But to fulfill this promise, organizations need qualified professionals with the skills to extract meaning from the mountains of data — and these elusive data scientists are in short supply.
The “Three Vs” of Big Data
In 2001, industry analyst Doug Laney defined the “Three Vs” of big data:
- Volume: The unprecedented explosion of data means that the digital universe will reach 180 zettabytes(180 followed by 21 zeroes) by 2025. Today, the challenge with data volume is not so much storage as it is how to identify relevant data within gigantic data sets and make good use of it.
- Velocity: Data is generated at an ever-accelerating pace. Every minute, Google receives 3.8 million search queries. Email users send 156 million messages. Facebook users upload 243,000 photos. The challenge for data scientists is to find ways to collect, process, and make use of huge amounts of data as it comes in.
- Variety: Data comes in different forms. Structured data is that which can be organized neatly within the columns of a database. This type of data is relatively easy to enter, store, query, and analyze. Unstructured data is more difficult to sort and extract value from. Examples of unstructured data include emails, social media posts, word-processing documents; audio, video and photo files; web pages, and more.
Beyond the Big Three Vs
More recently, big-data practitioners and thought leaders have proposed additional Vs:
- Veracity: This refers to the quality of the collected data. If source data is not correct, analyses will be worthless. As the world moves toward automated decision-making, where computers make choices instead of humans, it becomes imperative that organizations be able to trust the quality of the data.

Data extract =
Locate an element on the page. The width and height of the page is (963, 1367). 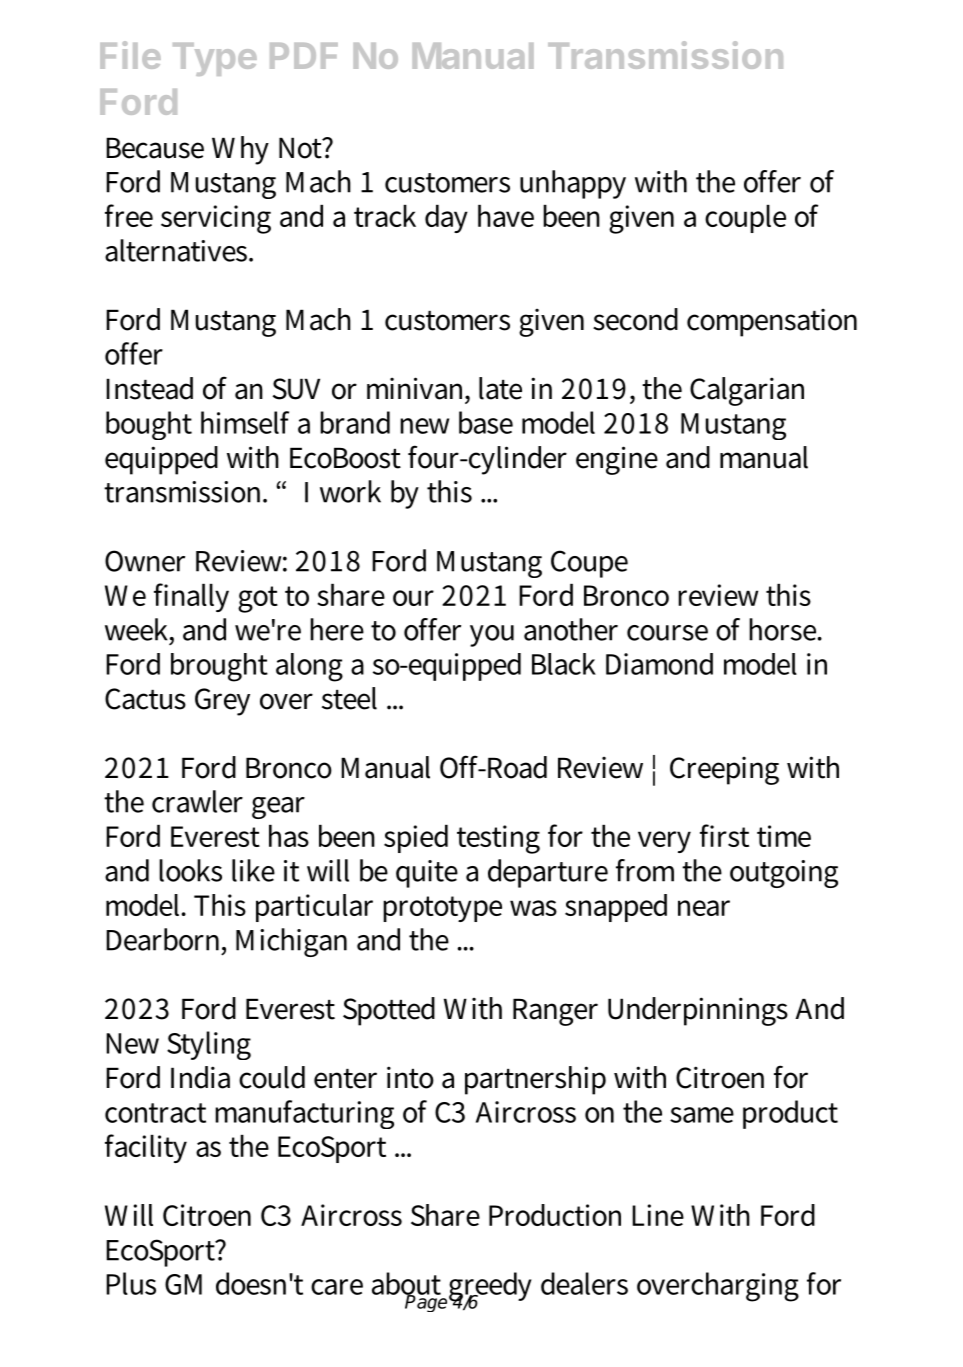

Set tasks =
A) In the big data passage, reproduce word for word the part that opens with the words containing "But to fulfill" and closes with "it comes in.".
B) According to the big data passage, how many search queries does Google receive every minute?

Response list =
A)
But to fulfill this promise, organizations need qualified professionals with the skills to extract meaning from the mountains of data — and these elusive data scientists are in short supply.
The “Three Vs” of Big Data
In 2001, industry analyst Doug Laney defined the “Three Vs” of big data:
- Volume: The unprecedented explosion of data means that the digital universe will reach 180 zettabytes(180 followed by 21 zeroes) by 2025. Today, the challenge with data volume is not so much storage as it is how to identify relevant data within gigantic data sets and make good use of it.
- Velocity: Data is generated at an ever-accelerating pace. Every minute, Google receives 3.8 million search queries. Email users send 156 million messages. Facebook users upload 243,000 photos. The challenge for data scientists is to find ways to collect, process, and make use of huge amounts of data as it comes in.

B) 3.8 million